当老人因病入院时,医务人员应于入院后24小时内完成“入院健康记录”的填写。疾病诊断记录中,要对新发生的疾病及时补充填写并书写诊断日期。出院时也应由医务人员填写出院记录,并需在24小时内完成。
在养老机构生活的过程中,则要有“日常健康记录”。内容包括一般健康状况、生活习惯、心理状况、慢性病管理及向老年人、担保人或指定代理人告知的重要事项等老年人的日常健康信息等。对于身心健康、病情平稳的老年人,医务人员应每3个月至少书写一次日常健康记录,对于身心不适或出现病情变化的老年人,应及时书写日常健康记录。
当老年人健康状况发生变化,医务人员实施保护型医疗措施或者养老机构开展需取得书面同意的医疗保健活动时,应告知老年人、担保人或指定代理人并签署知情同意书。
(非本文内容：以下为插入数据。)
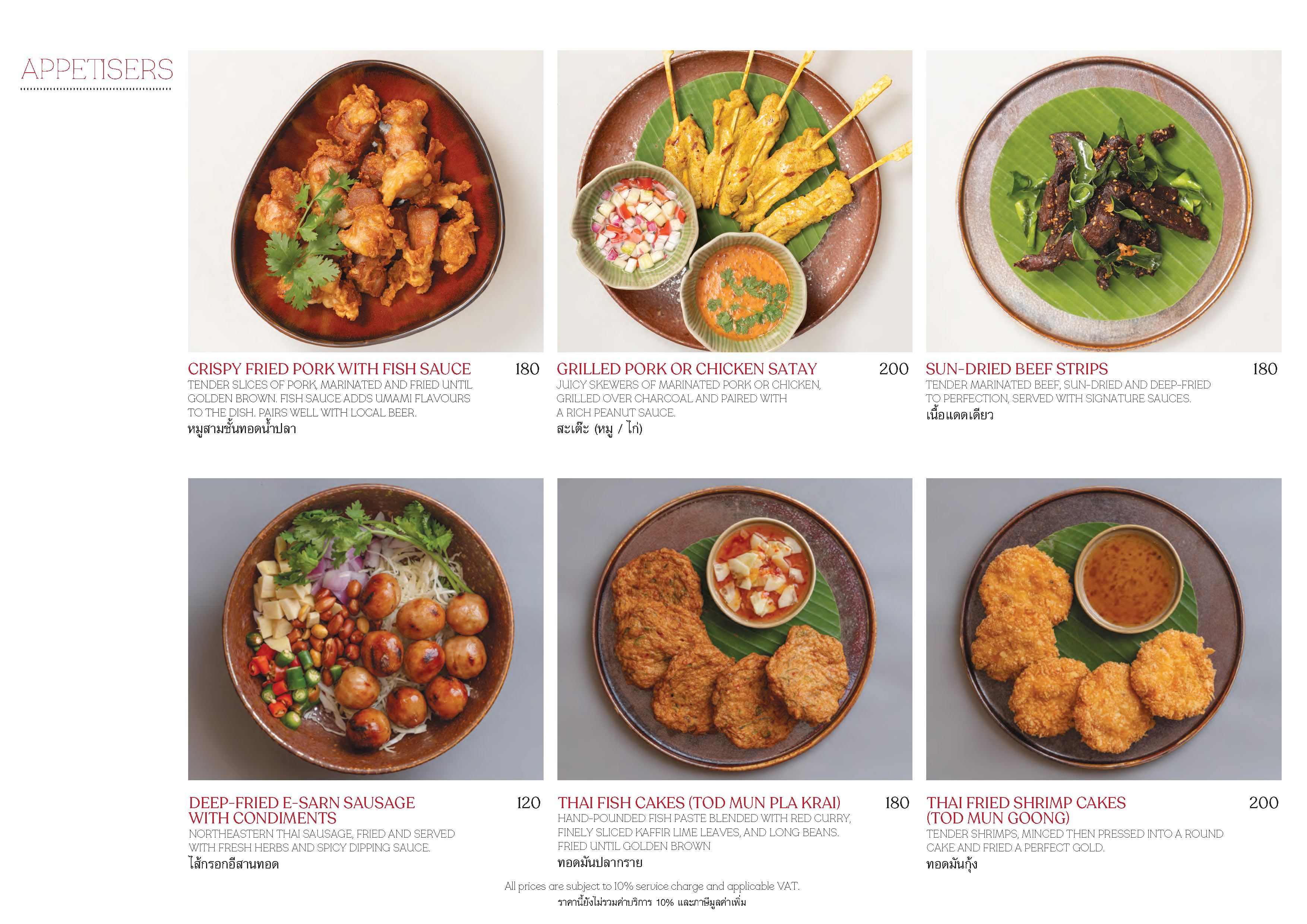Image resolution: width=1307 pixels, height=924 pixels.
Task: Click the Crispy Fried Pork with Fish Sauce title
Action: click(x=329, y=369)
入住养老机构,还要有“健康体检记录”。老年人入住养老机构时,应提供3个月内的健康体检报告。对于新入住的老年人,医务人员应在老年人入住当日完成健康体检记录,对已入住的老年人每年至少记录一次健康体检记录。
此外,健康档案不应涂改,出错可以改,但必须能看得出“原样”才行。按照规范征求意见稿的要求,书写过程中出现错字时,应用双线划在错字上,保留原记录清楚、可辨,并注明修改时间,修改人签名。不得采用刮、粘、涂等方法掩盖或去除原来的字迹。
这份档案会不会落到无关人员手里?征求意见稿对“隐私”保护提出了要求,养老机构工作人员应保护老年人隐私,不得向无关人员泄露健康档案相关信息。档案保存时间应自老年人最后一次出院之日起不少于30年。